術中迅速細胞標本が有用であった松果体胚腫の一例

伊藤里美(CT)、山田勢至(MD)

症例

脳 10歳代 男性
起床時の頭痛・嘔気が出現し、複視も加わったため近医を受診。頭部MRIで松果体に3cm大の腫瘍性病変と閉塞性水頭症の所見を認め、内視鏡的腫瘍生検、および第三脳室開窓術が施行された。

細胞診所見

(術中迅速標本):細顆粒状の核クロマチンと、大型の核小体を複数個有する未熟な類円形異型細胞が、非腫瘍性の小型リンパ球とともにtwo cell patternを形成していた。
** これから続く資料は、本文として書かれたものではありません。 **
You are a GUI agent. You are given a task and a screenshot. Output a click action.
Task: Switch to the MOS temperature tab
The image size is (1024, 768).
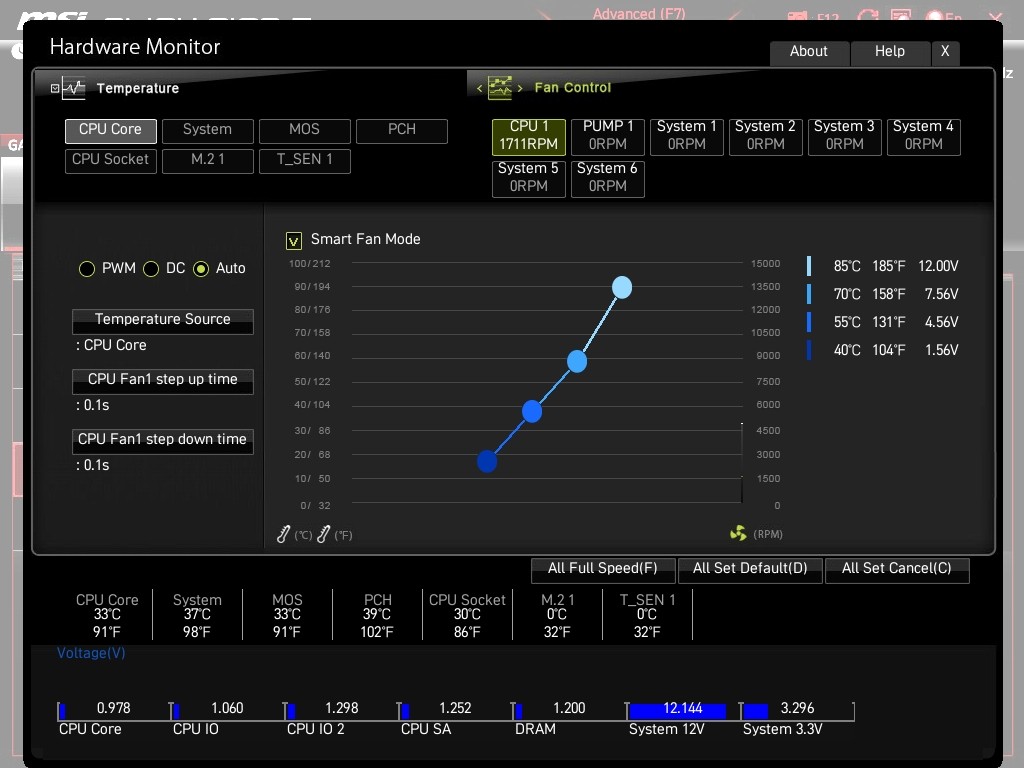[x=304, y=130]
異型細胞には核形不整が目立ち、核分裂像も散見された。圧座標本においては、組織球様の細胞も出現していた。年齢と発生部位からは胚細胞性腫瘍が第一に考えられ、特徴的なtwo cell patternを認めたことから胚腫の診断となった。

組織所見

明瞭な核小体を有する類円形核と淡明な細胞質を持つ大型で未熟な腫瘍細胞が、小型のリンパ球を伴って、既存の松果体実質内で浸潤性増殖していた。多数の組織球が集簇して肉芽腫性病変を形成しており、多核の異物巨細胞も散見された。免疫組織化学では、PLAP、c-kitに陽性で、胚腫の診断となった。他の胚細胞性腫瘍成分はみられなかった。

まとめ / 考察

松果体に発生する腫瘍には、胚細胞性腫瘍のほかに、松果体実質細胞由来の腫瘍や神経膠腫などがあり、それぞれ治療方針が大きく異なるため、術中迅速診断の重要性は高い。しかしながら、本症例の凍結標本は、組織の挫滅による変性アーチファクトのため評価がやや困難であった。一方、術中細胞標本においては、腫瘍の形態がよく保たれていた。脳腫瘍の組織は一般的に柔らかく、凍結標本ではアーチファクトが加わるためしばしば診断に難渋する。したがって、術中迅速細胞診の併用は非常に有用であると考えられる。